═══ Information shown ═══
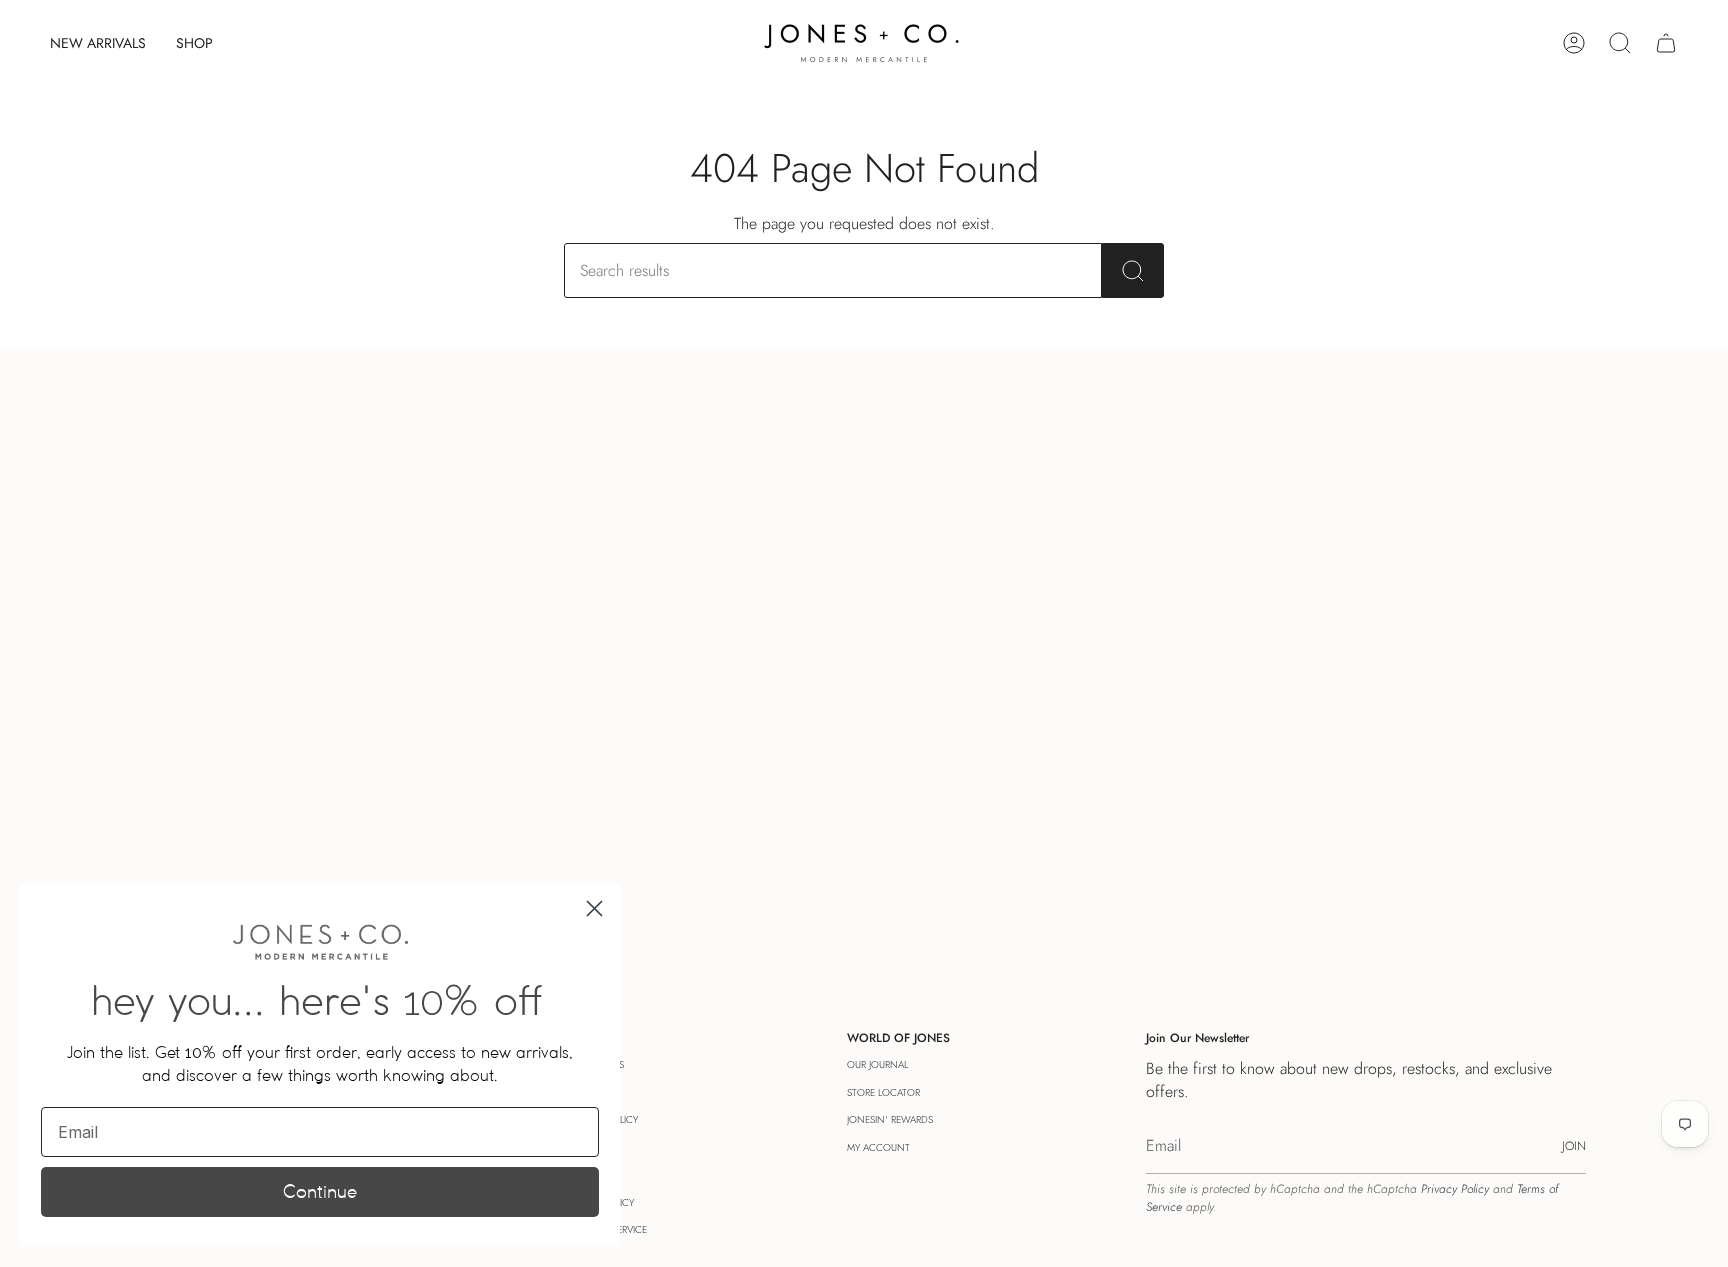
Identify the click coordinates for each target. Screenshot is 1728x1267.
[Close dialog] (594, 908)
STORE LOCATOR (883, 1092)
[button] (194, 43)
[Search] (1133, 270)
═══
§ Required action:
Should a picture appear among the entries above, omit it and repeat everything else exactly.

§ Result for this exercise:
Identify the click coordinates for each target. Screenshot is 1728x1267.
[Close dialog] (594, 908)
STORE LOCATOR (883, 1092)
[button] (194, 43)
[Search] (1133, 270)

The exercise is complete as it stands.